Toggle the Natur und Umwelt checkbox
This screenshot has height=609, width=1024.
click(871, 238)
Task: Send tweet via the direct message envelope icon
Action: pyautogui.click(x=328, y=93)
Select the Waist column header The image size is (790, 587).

==

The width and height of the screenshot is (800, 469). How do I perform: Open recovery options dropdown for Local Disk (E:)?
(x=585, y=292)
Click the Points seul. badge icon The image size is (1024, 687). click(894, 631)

==

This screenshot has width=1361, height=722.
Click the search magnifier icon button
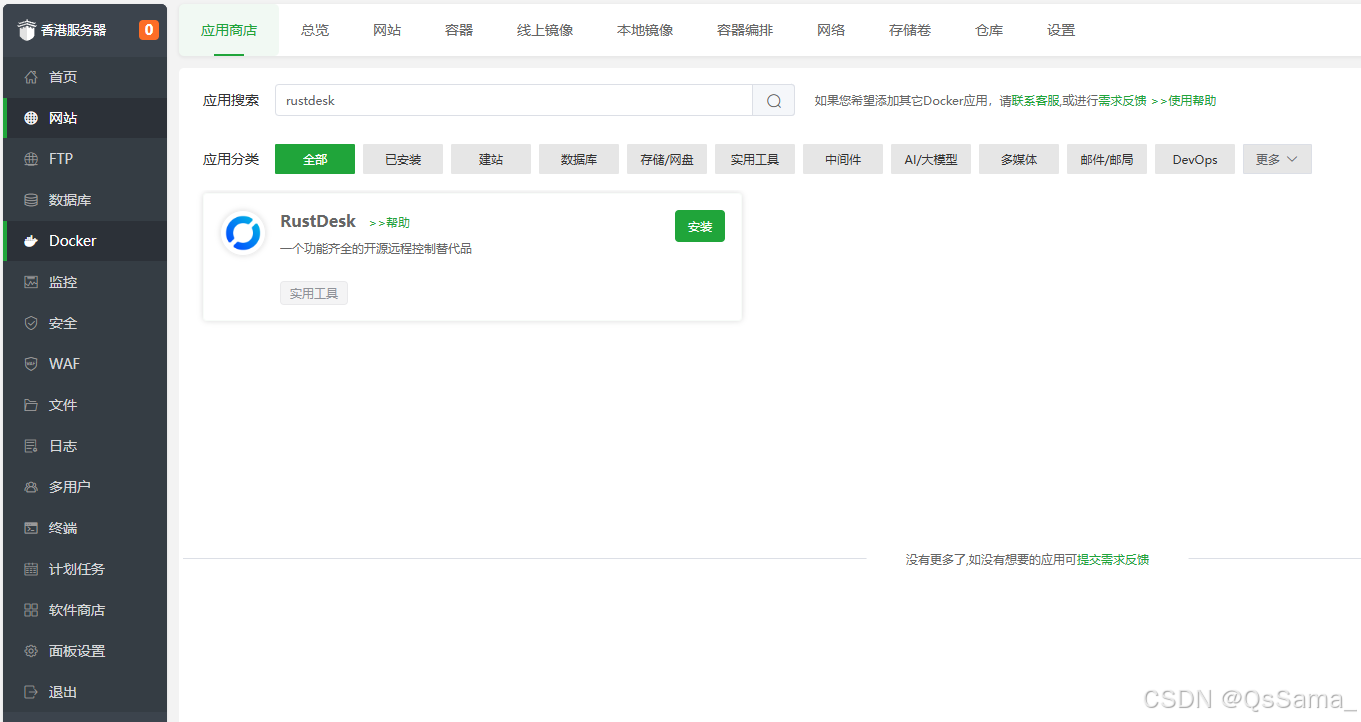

■ Your objective: Where in the entries does the word "image" occur? Copy out each line that has it.

■ Exercise result:
Select the Waist column header The image size is (790, 587).
Click the Points seul. badge icon The image size is (1024, 687). click(894, 631)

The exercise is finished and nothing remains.